Charles Bukowski incarne la quintessence de la contre-culture littéraire américaine. Il faisait partie de ces écrivains rares capables de peindre avec une virtuosité brutale et une franchise sans pareille les vicissitudes de la vie. Interprète des sans-voix, poète des caniveaux, ses vers et ses proses ont inondé l’Amérique de leur réalisme cru et décapant. Il éclaboussait ses pages d’une encre à la fois sombre et éclatante, cherchant à capturer les nuances les plus subtiles de l’existence humaine, parfois à travers le prisme déformant de l’alcool et de la solitude. Toujours du côté des déshérités et des impudents, Bukowski a portraituré la société à traits fins, d’une beauté déchirante, tour à tour sophistiquée et grotesque. Son œuvre s’apparente à une mosaïque de fragments de vie brisés et recollés. Elle célébrait la survie dans un monde hostile. Inébranlable, malgré les vents contraires, ce « poète des pauvres » a vogué à contre-courant, sans jamais perdre de vue le phare de sa vocation : l’écriture.
C’est précisément l’objet qui nous préoccupe. Paru posthume, Sur l’écriture est un recueil de correspondances et d’extraits des œuvres de Bukowski qui jette une lumière crue sur ses conceptions et l’essence de l’écriture. Il déconstruit minutieusement les mécanismes de création, dévoile ses pensées les plus profondes et ses nombreuses réflexions sur ce processus. Il y défend l’idée d’une écriture directe, viscérale, crue, purgée de toute prétention intellectuelle. Charles Bukowski appréhende la rédaction comme un authentique acte de survie, une nécessité peut-être aussi impérieuse que respirer. Il énonce avec sincérité son dégoût pour la littérature académique, pour le formalisme empesé, pour les œuvres qui manquent de vérité et de vécu. Il dénonce l’écriture pour l’écriture, celle qui n’a pas d’âme, artificielle, qui ne fait pas saigner, léthargique. Et il met en garde contre le danger de la complaisance et de l’autosatisfaction. Selon lui, l’écrivain doit constamment se remettre en question, chercher à atteindre le cœur de l’humain, à travers une plume qui ne tremble pas, même face à la vérité la plus dure.

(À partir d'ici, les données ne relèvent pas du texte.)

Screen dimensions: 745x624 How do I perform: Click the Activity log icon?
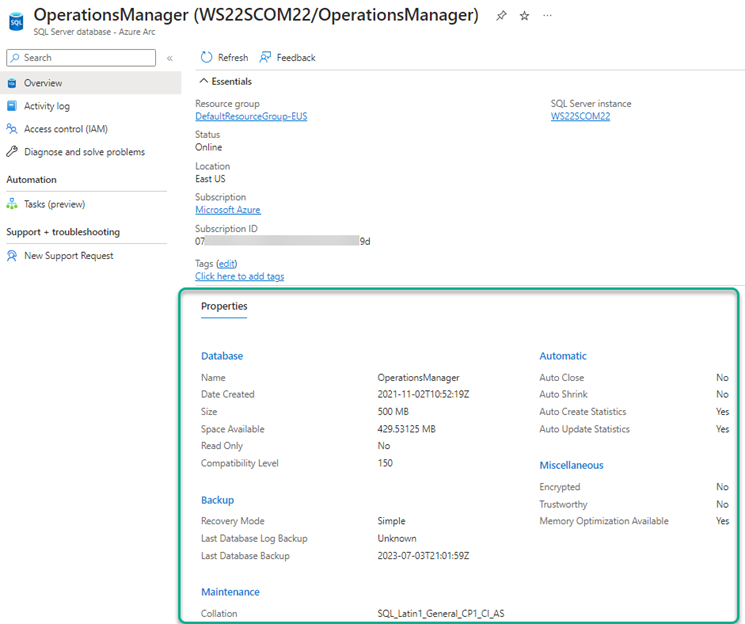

De Shakespeare à William S. Burroughs en passant par William Faulkner, Henry Miller ou les poètes Black Mountain, nombreux sont les auteurs à passer sous les fourches caudines de Charles Bukowski. L’homme n’a pas sa langue dans sa poche. La verve en alerte, il initie la querelle, nourrit la controverse, force le trait jusqu’à déborder du cadre. Mais sur ce dernier, précisément, il n’a pas eu son mot à dire. La sélection et l’agencement des textes, décision éditoriale posthume, peut, par un effet cumulatif et outrancier, avoir quelque chose de lassant. Il faudra passer outre pour comprendre ce qui animait – et rebutait – Bukowski. Celui qui se plaignait en arguant connaître « mieux la vie en parlant à un éboueur qu’en parlant à TS (Eliot) » n’était pas avare en divagations géniales et en abjections fleuries. Irrésistibles sur la forme, vulnérables sur le fond, les critiques de Bukowski sur ses « collègues » ne sont pas toujours des plus réfléchies. Mais tant dans ses lettres qu’à travers ses dessins illustratifs, le poète se livre avec sincérité. Rassemblant des extraits de plusieurs dizaines de courriers écrits par Bukowski entre 1945 à 1993, Sur l’écriture est tout à la fois : une critique acerbe et pas franchement circonstanciée, un point de vue radical aux multiples aspérités, l’énonciation d’une passion, d’une solitude et d’une ambition, le portrait d’un irréductible plus amer que doux, un catalogue d’humeurs et de regards introspectifs… Enlevé et troublant.